§ Task brief: Below is a listing; restate from it, character for character, the lines beginning at the line holding "Click the From Other Sources icon" and ending at the line holding "Select the Buenos Aires capital cell", both included.

§ Records shown:
- Opening Delimiter -

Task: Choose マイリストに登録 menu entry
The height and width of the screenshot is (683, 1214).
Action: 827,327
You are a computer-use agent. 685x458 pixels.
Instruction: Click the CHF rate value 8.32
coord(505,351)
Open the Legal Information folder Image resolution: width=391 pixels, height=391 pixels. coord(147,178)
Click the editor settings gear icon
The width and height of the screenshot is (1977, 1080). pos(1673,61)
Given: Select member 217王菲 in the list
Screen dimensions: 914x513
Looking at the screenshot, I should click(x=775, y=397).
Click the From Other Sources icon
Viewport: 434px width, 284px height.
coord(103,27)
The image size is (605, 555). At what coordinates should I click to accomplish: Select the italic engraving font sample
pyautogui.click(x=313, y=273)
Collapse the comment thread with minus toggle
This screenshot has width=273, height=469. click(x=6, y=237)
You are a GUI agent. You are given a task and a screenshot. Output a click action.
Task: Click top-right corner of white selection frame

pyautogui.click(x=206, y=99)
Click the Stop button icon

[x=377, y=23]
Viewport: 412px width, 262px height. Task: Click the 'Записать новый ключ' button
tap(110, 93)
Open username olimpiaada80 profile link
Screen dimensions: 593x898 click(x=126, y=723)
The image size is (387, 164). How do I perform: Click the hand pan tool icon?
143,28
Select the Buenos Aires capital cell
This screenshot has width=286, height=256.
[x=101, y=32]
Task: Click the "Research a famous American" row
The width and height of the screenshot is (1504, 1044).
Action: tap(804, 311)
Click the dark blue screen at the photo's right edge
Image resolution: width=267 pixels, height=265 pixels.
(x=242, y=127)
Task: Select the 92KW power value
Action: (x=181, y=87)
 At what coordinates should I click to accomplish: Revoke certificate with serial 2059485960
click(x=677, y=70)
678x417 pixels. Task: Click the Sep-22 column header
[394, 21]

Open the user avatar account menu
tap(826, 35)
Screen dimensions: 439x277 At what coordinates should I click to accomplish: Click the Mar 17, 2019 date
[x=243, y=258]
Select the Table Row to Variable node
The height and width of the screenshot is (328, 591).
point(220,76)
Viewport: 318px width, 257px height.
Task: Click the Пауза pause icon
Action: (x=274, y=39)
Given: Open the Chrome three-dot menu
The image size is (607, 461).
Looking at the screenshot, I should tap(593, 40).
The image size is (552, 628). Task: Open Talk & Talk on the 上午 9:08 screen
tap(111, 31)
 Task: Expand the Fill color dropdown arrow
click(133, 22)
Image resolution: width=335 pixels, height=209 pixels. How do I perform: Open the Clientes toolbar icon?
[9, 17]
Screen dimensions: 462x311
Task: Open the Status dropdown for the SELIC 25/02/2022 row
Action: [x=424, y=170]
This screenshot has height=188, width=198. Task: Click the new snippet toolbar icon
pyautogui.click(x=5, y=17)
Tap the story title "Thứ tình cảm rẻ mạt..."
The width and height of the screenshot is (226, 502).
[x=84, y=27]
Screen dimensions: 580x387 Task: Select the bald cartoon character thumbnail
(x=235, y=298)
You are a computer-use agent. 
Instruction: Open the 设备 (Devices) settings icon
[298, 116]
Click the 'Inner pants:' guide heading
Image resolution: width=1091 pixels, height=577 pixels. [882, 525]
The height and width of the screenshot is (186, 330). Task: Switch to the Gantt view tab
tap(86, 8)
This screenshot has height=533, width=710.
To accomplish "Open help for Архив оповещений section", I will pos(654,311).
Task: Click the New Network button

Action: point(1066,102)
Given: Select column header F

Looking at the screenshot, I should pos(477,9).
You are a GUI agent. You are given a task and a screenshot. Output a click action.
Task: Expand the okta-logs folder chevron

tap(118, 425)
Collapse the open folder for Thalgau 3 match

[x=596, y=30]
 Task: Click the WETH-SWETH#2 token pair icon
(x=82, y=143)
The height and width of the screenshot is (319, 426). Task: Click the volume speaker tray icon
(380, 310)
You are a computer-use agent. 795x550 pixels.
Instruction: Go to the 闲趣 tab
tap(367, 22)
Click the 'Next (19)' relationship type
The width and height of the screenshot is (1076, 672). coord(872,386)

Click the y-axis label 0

- Closing Delimiter -

§ Written response:
Click the From Other Sources icon
Viewport: 434px width, 284px height.
coord(103,27)
The image size is (605, 555). At what coordinates should I click to accomplish: Select the italic engraving font sample
pyautogui.click(x=313, y=273)
Collapse the comment thread with minus toggle
This screenshot has width=273, height=469. click(x=6, y=237)
You are a GUI agent. You are given a task and a screenshot. Output a click action.
Task: Click top-right corner of white selection frame

pyautogui.click(x=206, y=99)
Click the Stop button icon

[x=377, y=23]
Viewport: 412px width, 262px height. Task: Click the 'Записать новый ключ' button
tap(110, 93)
Open username olimpiaada80 profile link
Screen dimensions: 593x898 click(x=126, y=723)
The image size is (387, 164). How do I perform: Click the hand pan tool icon?
143,28
Select the Buenos Aires capital cell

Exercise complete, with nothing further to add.